The strength of rod ends varies a lot depending on quality. I am sure I have seen some 1/4" ones that are of a comparable strength to 1/2" (top quality compared to very low quality).

I would always use a reinforced PTFE liner on my spherical bearings and I would always go for a larger joint than a smaller one mainly because it will last longer due to having more surface area.

Good makes are NMB, Silverline and Goldline. Aurora and some of the USA manufacturers also supply good qualit in their range.


I used 1/2" bore on the lower wishbones, 7/16" on the upper and 7/16" x 1/2" high angle on the steering arms. The steering arm joints are top quality and cost over £60 each. I used NMB E type, Silver and Goldline.

Mr Skidmore is a good source of bearings.

You should only really load rod ends in compression or tension and not bending. This is actually harder to do than it sounds and still get adjustment. The wishbone shown on the top of the first page loads the rod ends in bending.
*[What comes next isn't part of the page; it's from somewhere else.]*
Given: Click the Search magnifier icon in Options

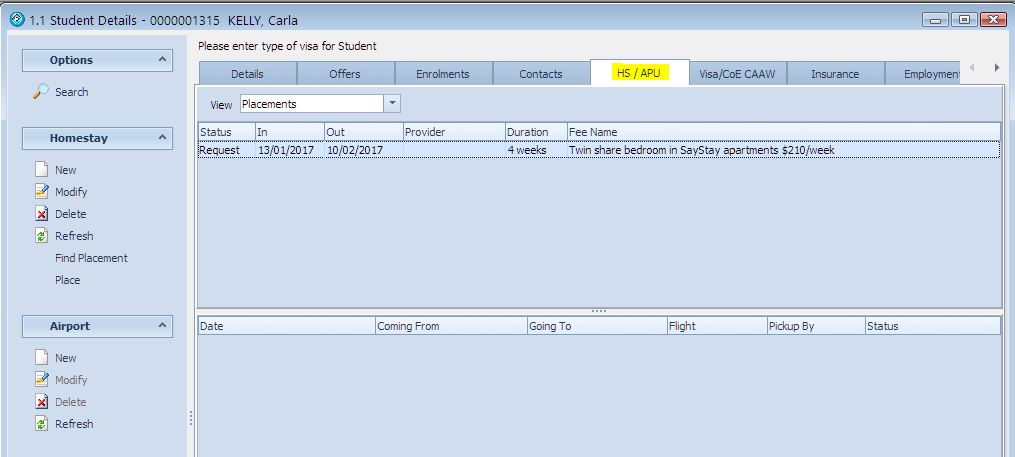Looking at the screenshot, I should click(41, 92).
Using spherical bearings in a round housing welded to tube is a good structural solution but then you need to get clever to adjust the suspension, plus making the housings is a real pain.

Safety Washers....... If you design to mount everything in double shear (as you should) then safety washers are not required. If you must mount in single shear then a saftey washer is a good idea but the real solution is to mount in double shear. It takes effort but is structuraly the better solution.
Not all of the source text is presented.